Testar a eficácia no terreno

A eficácia do novo “adubo” foi testada através da fertilização de três parcelas de campo com a mistura CB-01, que eram comparadas com outros três talhões adubados com a mesma mistura, mas com uma diferença: antes da aplicação, o produto havia sido submetido ao calor para garantir que os microrganismos não sobreviveriam. Depois, um robô percorreu os terrenos fazendo medições da quantidade de gás hilariante libertada por cada parcela após a fertilização.

Os resultados mostram que a mistura rica em bactérias da estirpe CB-01 permitiu reduções de emissões de óxido nitroso de 50 a 95%, dependendo do tipo de solo. Os cientistas puderam ainda verificar que, “apesar de um ligeiro declínio, a abundância de CB-01 permaneceu relativamente alta, sugerindo que esta abordagem tem o potencial de limitar as emissões durante uma estação de crescimento”, refere uma nota de imprensa da Nature. Por outras palavras, o efeito “devorador” de gás hilariante é aparentemente duradouro.

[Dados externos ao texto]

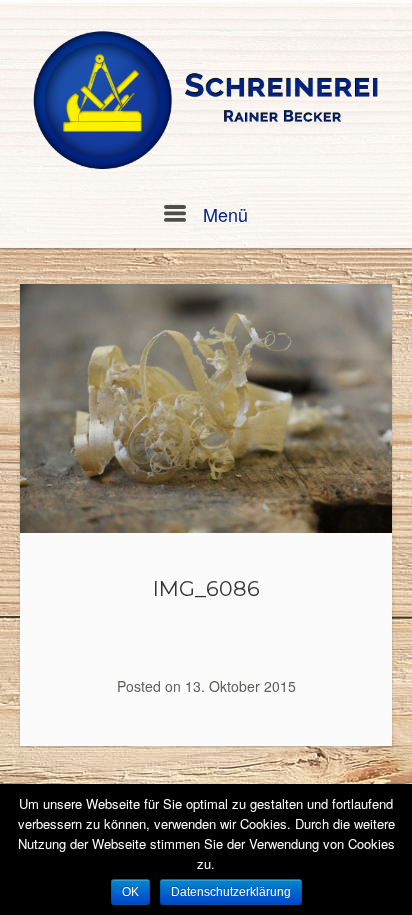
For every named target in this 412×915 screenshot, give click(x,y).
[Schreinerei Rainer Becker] (206, 101)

Os autores do estudo acreditam que o método pode ser uma forma acessível e eficiente de reduzir emissões no sector agrícola, mas enfatizam que o aprimoramento das estirpes das bactérias pode melhorar a eficácia e dotar estes microorganismos de maior resistência às agressões ambientais.

O meu supervisor de doutoramento, Lars Bakken, que também é o líder do nosso grupo, tem estado a trabalhar há várias décadas em bactérias que convertem compostos de azoto e, por isso, este novo método está alicerçado em todo esse conhecimento prévio. Quando temos algo com bons resultados para mostrar às pessoas, e aos políticos, é óptimo, mas não podemos esquecer que o que fizemos depende de muita investigação básica, que é algo que não é tão fácil de vender, recorda Elisabeth Hiis, numa videochamada com o PÚBLICO.